In the current study the reduction of 8.3 and 5.5 mmHg in SBP and DBP, respectively, are in line with randomized trials such the Steno-2 study6 report in T2DM patients with microalbuminuria, in which decreased SBP and DBP by 10 and 5 mmHg, respectively, after 8 years significantly reduced both the absolute risk of stroke and the combined end point of diabetes-related death, death from vascular causes, and death from renal causes by 5%. Similar reductions in the CR were observed in subgroup analyses of patients with T2DM in the HOT Study21, which treated elevations in DBP for an average of 3.7 years. On the other hand, an isolated systolic hypertension is a major hazard for coronary artery disease in diabetic patients22. A decrease in SBP of 10 mmHg in patients with T2DM, in line with our results (­8,3 mmHg), is associated with a decrease in myocardial infarction of 11%23. Moreover, the treatment of systolic hypertension for 4.7 years24 and for 2 years25 reduced the absolute risk of cardiovascular events by 8%24 and death from cardiovascular causes by 5%25.

The use of statins, insulin, ACEIs, ARBs, antiplatelet drugs and beta-blockers reduce cardiovascular death and the incidence of cardiovascular events in diabetic patients4,26-30. In line with these data, in our present report the percentage of patients treated with insulin, statins, ACEIs and/or ARBs increased significantly after intervention.

In summary, this short-term study showed that, in clinical practice, the reductions in CRFs levels and 10 years CR observed after 6 months of pharmacological implementation were in line with the reductions seen in randomized trials after 4 and 8 years of intervention.
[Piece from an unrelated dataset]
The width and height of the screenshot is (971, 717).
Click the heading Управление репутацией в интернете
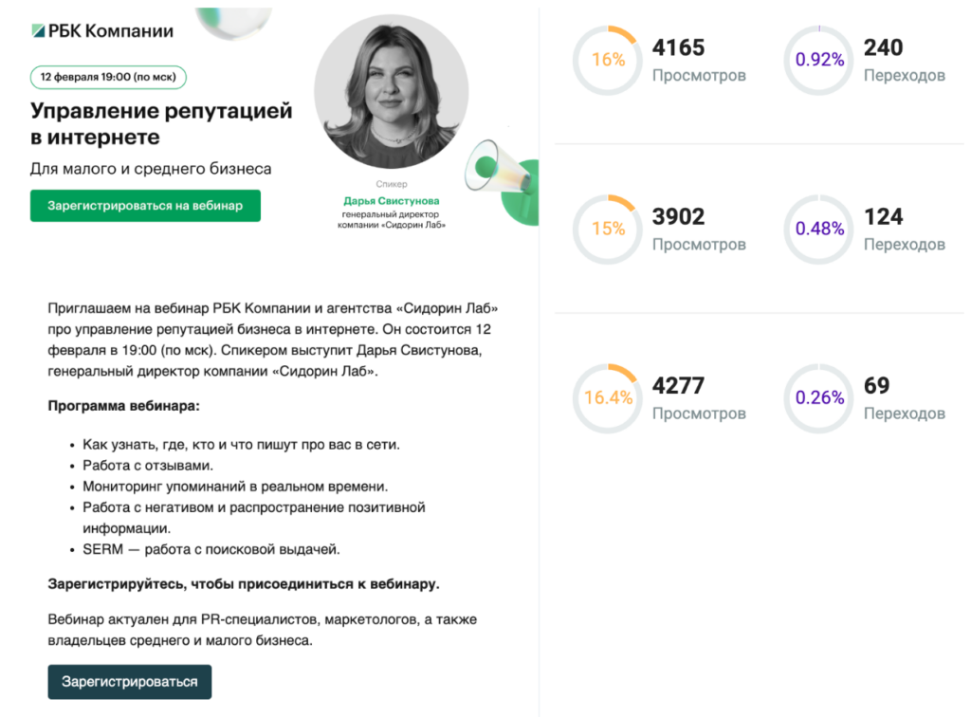(161, 124)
Because one third of patients with T2DM are at increased risk for macrovascular and microvascular complications, our findings have considerable implications in clinical practice for the treatment of T2DM patients with CRFs and an increased CR. Although long-term studies are in progress, an approach involving a focused multifactorial intervention with pharmacologic implementation, outpatient education programs and strict targets to get the goals of CRFs recommended by the accepted guidelines, should be offered to T2DM patients with CRFs and an increased CR, to reduce macrovascular complications.